**PROBLEM TO WORK ON**
Would you please give the entries again word for word, with no images in your copy?

**GIVEN DATA**
########
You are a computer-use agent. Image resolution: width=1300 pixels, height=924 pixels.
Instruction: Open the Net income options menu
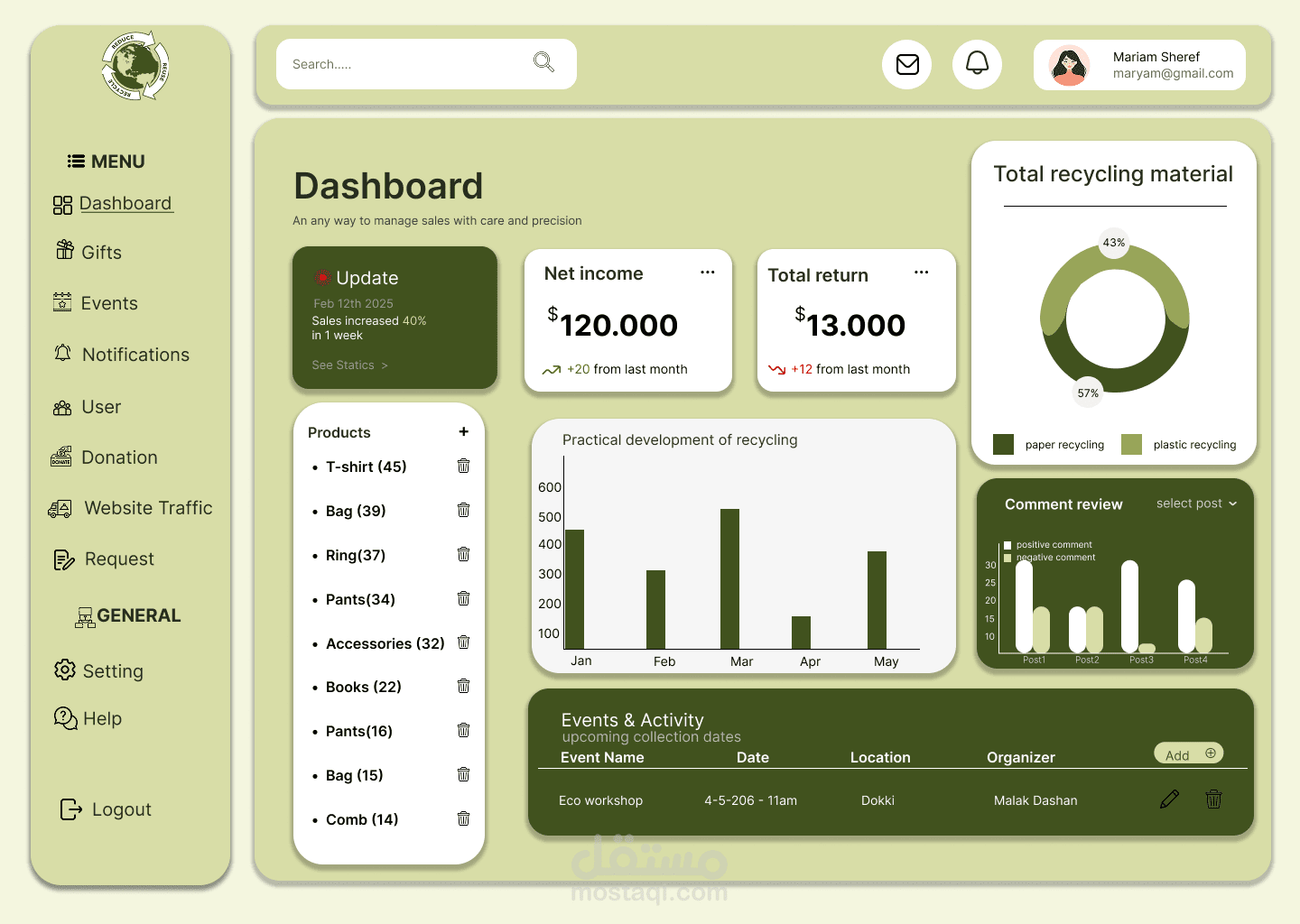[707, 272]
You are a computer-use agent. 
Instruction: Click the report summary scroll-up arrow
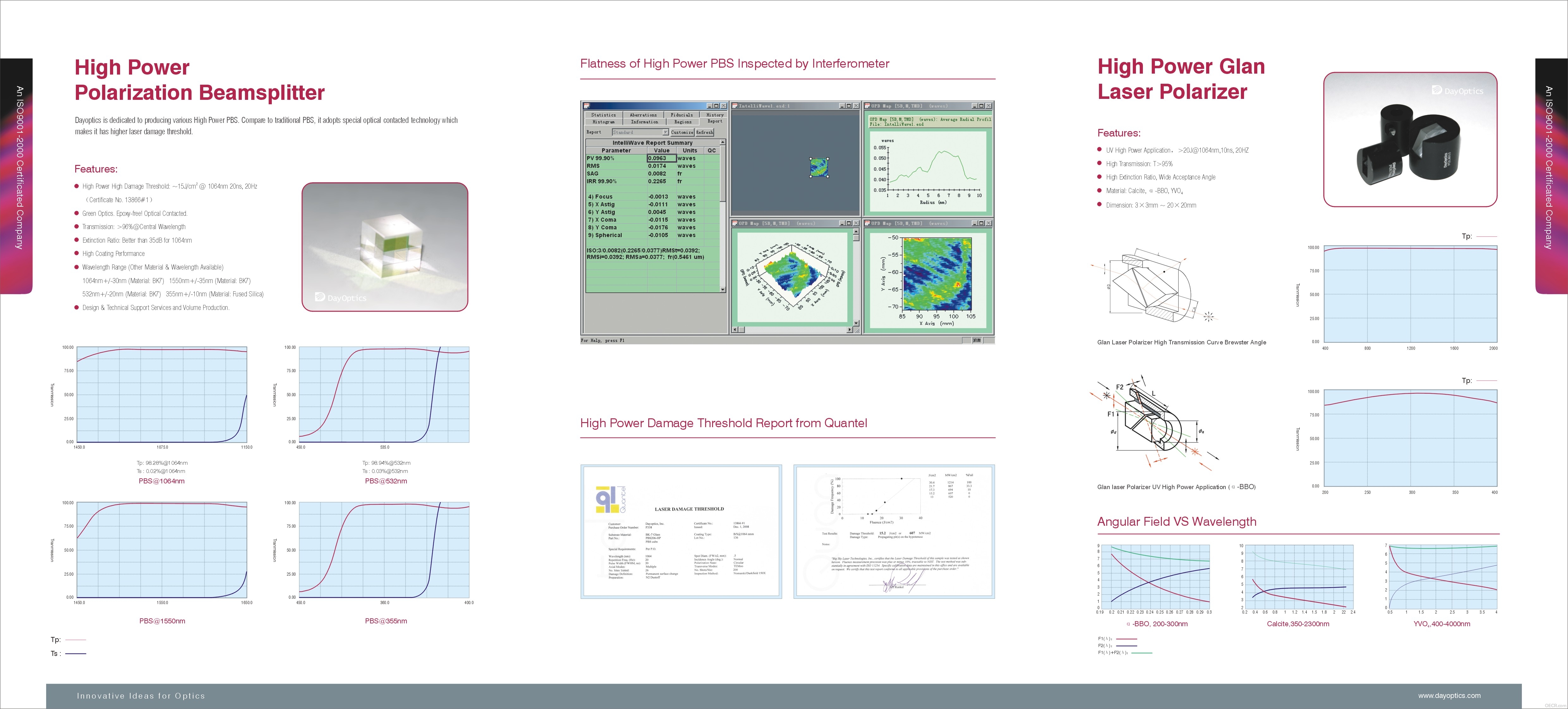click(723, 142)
########
**SOLUTION TO THIS PROBLEM**
You are a computer-use agent. Image resolution: width=1300 pixels, height=924 pixels.
Instruction: Open the Net income options menu
[707, 272]
You are a computer-use agent. 
Instruction: Click the report summary scroll-up arrow
click(723, 142)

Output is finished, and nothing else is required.